British Library - The library (above) is a hidden treasure. It has a permanent collection of sacred texts of many faiths, beautiful illuminated manuscripts, maps, music scores and scientific works from over the centuries. Discover the Magna Carta documents, the Gutenberg Bible, Jane Austen's and Leonardo da Vinci's notebooks, Händel's and Mozart's music sheets. The library also organises good exhibitions and displays that explore the English language.

Händel House Museum - This small house museum (above) just off the buzzing Oxford Street celebrates Händel's life and work. Take a break from shopping and enjoy a live concert or musical event in the master's sitting room. Jimi Hendrix lived next door, two hundred years later, hence the to blue plaques. History repeats itself.

Electrum Gallery - One of the most renowned contemporary jewellery galleries in the world - this is what they say on their website and I agree with them. Two pieces of my jewellery, by Mark Nuell and Disa Allsoppcome from their exquisite collection.

British Museum - When you get bored with the Egyptian mummies, visit the excellent prints gallery on the top floor. The museum (above) has one of the finest collections in Britain. When I saw the breathtaking Albrecht Dürers there, I could not sleep that night. Michelangelo's beautiful cartoon is permanently displayed.

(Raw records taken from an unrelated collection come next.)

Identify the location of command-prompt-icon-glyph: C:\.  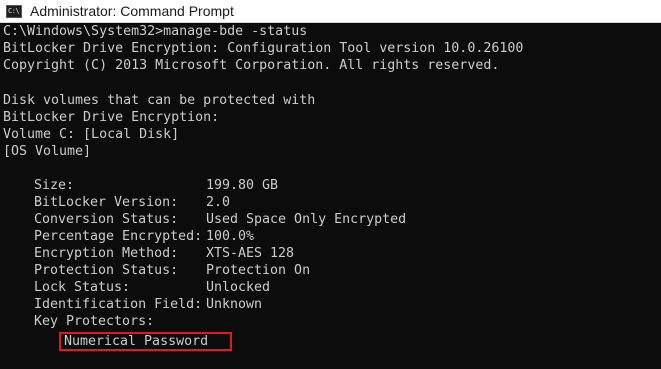
(14, 10).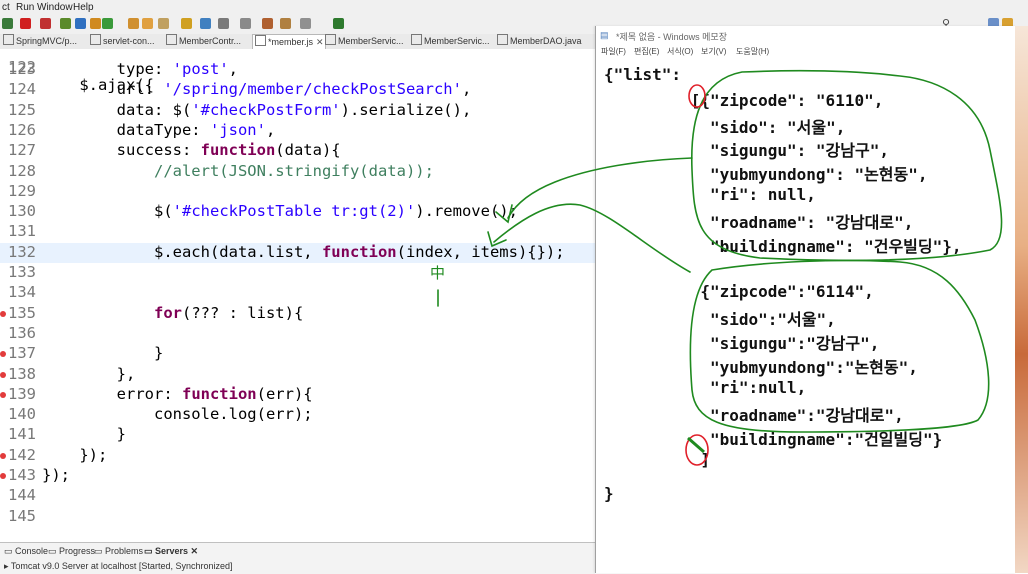 The height and width of the screenshot is (574, 1028). I want to click on tab-member-js: *member.js ✕, so click(289, 42).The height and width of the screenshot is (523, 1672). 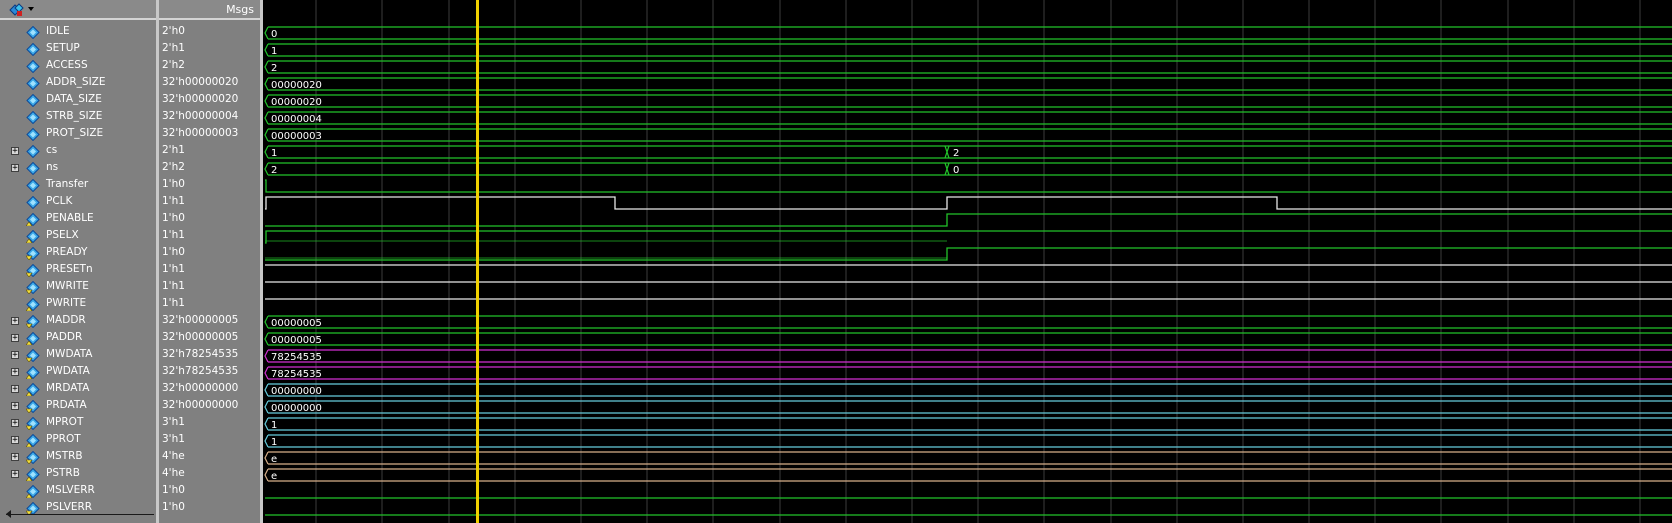 What do you see at coordinates (210, 10) in the screenshot?
I see `values-header: Msgs` at bounding box center [210, 10].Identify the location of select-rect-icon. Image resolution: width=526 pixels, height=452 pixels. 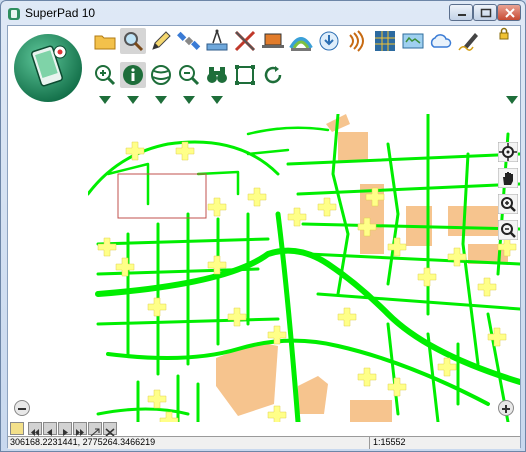
(245, 75).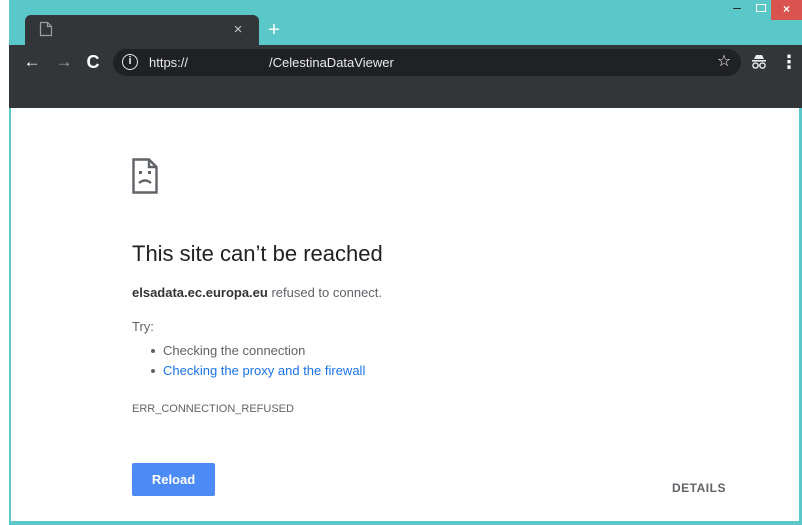 The image size is (802, 525). What do you see at coordinates (142, 30) in the screenshot?
I see `browser-tab: ×` at bounding box center [142, 30]. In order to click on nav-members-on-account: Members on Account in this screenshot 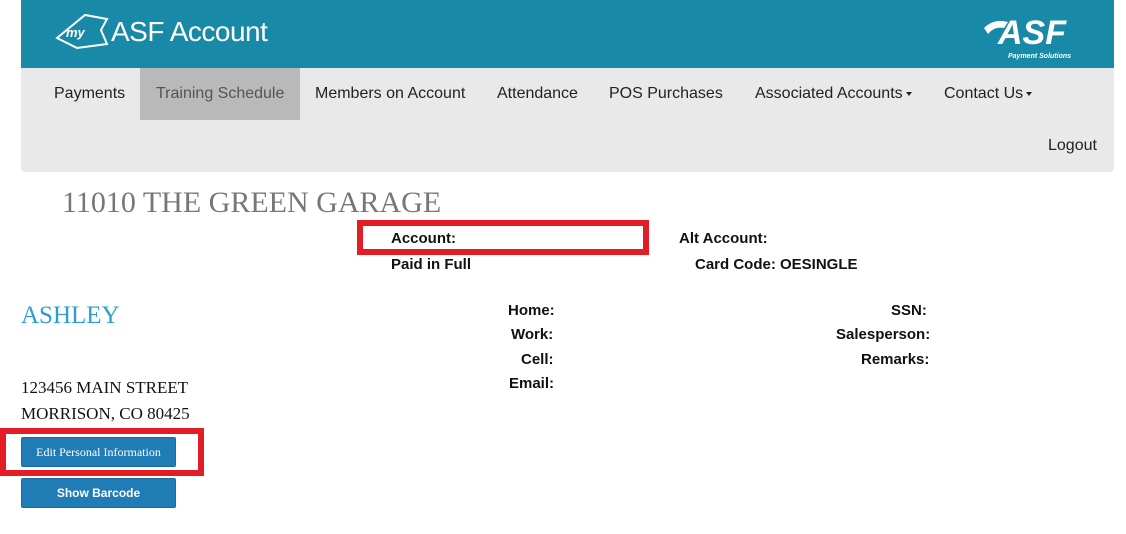, I will do `click(390, 94)`.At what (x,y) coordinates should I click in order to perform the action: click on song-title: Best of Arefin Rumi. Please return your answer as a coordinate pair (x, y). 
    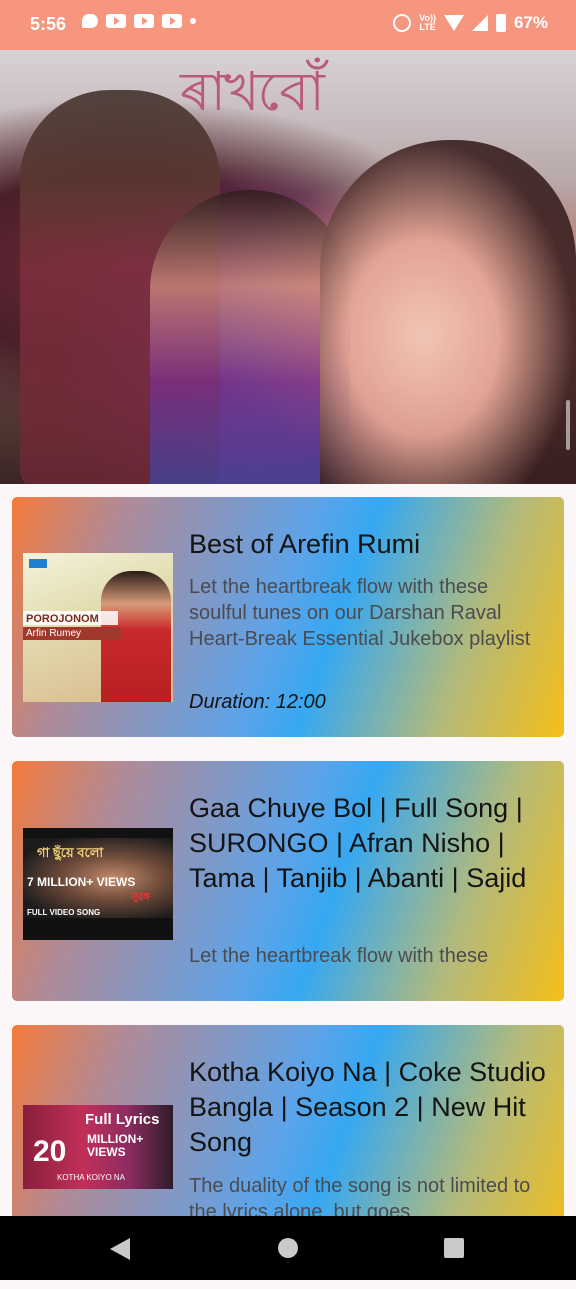
    Looking at the image, I should click on (305, 544). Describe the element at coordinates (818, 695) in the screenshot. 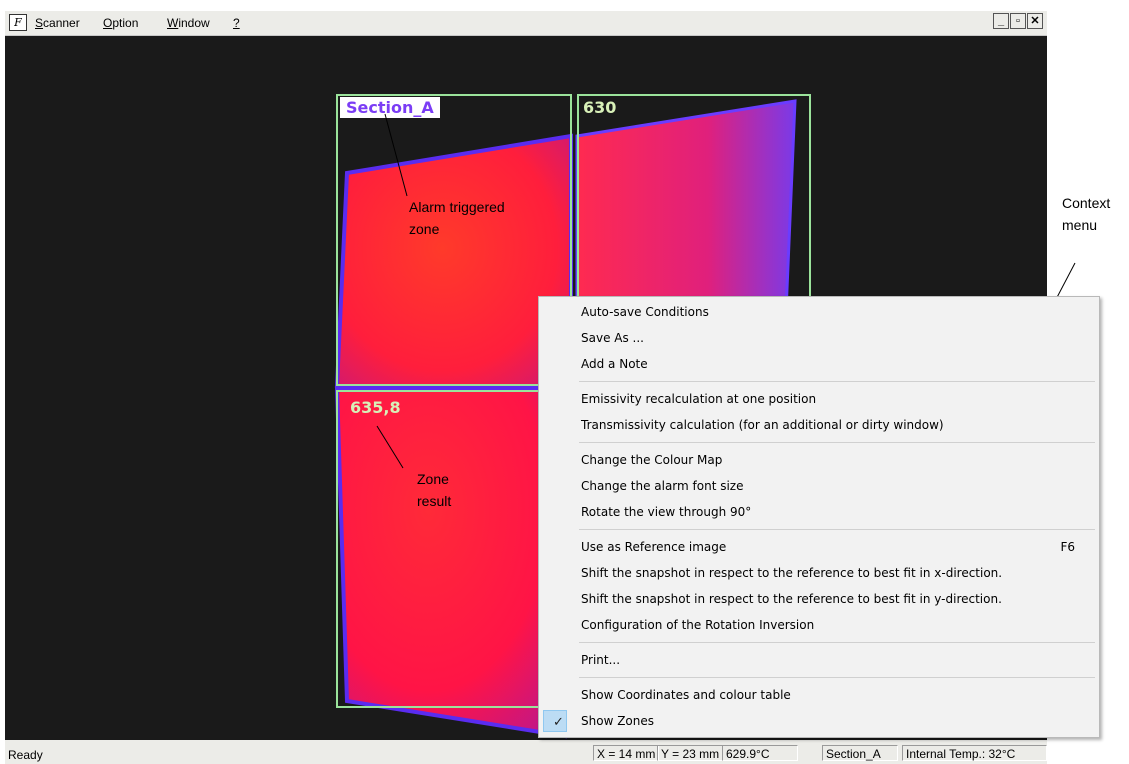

Barbican - If you are lucky enough to find an entrance to this monstrously ugly concrete housing complex in the City that also houses a library, cinema, concert hall, theatres and restaurants, you will still have to find your way to the exhibition space inside. Once you have found that, you will be invited to join the British Mensa society. As for the exhibitions, they tend to be well curated and worth seeing even when you are not familiar with the featured artist or the subject.

Bank of England Museum - A surprisingly entertaining and informative museum attached to the bank or the Old Lady as it is also known. It covers the 300 years of the bank's history and displays Roman gold bars as well as modern 13kg (28lb) gold bullion that you are allowed to pick up, but not put in your handbag and take home as a souvenir.

Carpenters Workshop Gallery - A small glamorous contemporary design gallery that exhibits unique or limited-edition pieces of furniture, sculptures and installations.


Nikos said...

I always enjoy the Science museum, but that could be for nostalgic reasons mainly - my Father used to take me there as a young boy - he assessed that I would not take to "cultural" education!


Ulrika Laan said...

Nikos - Did you know there is a Do-It-Yourself euthanasia kit in the Science museum? It was used in Australia legally and consists of a laptop and some instruments in a custom-made briefcase. The laptop's there to ask a few questions and when the system was happy with the answers, it gave instructions how to operate the instruments and administer the lethal dose.

It is on the ground floor on the left towards the back.


Londoni Teadus (Science) muuseumis on väljas eutanaasia kohvrike. Kõigepealt vastad spetsiaalse läpaka programmis küsimustele, kui süsteem on vastustega rahul, õpetab kuidas ülejäänud instrumente kasutada ja surmavaid kemikaale omavahel segada. Kohvrike oli legaalselt mõnda aega tagasi Austraalias kasutusel.

Nikos said...

I'll make a point in visiting it when I'm in London over Easter....

Very nice post by the way - I shall be using it as a reference work!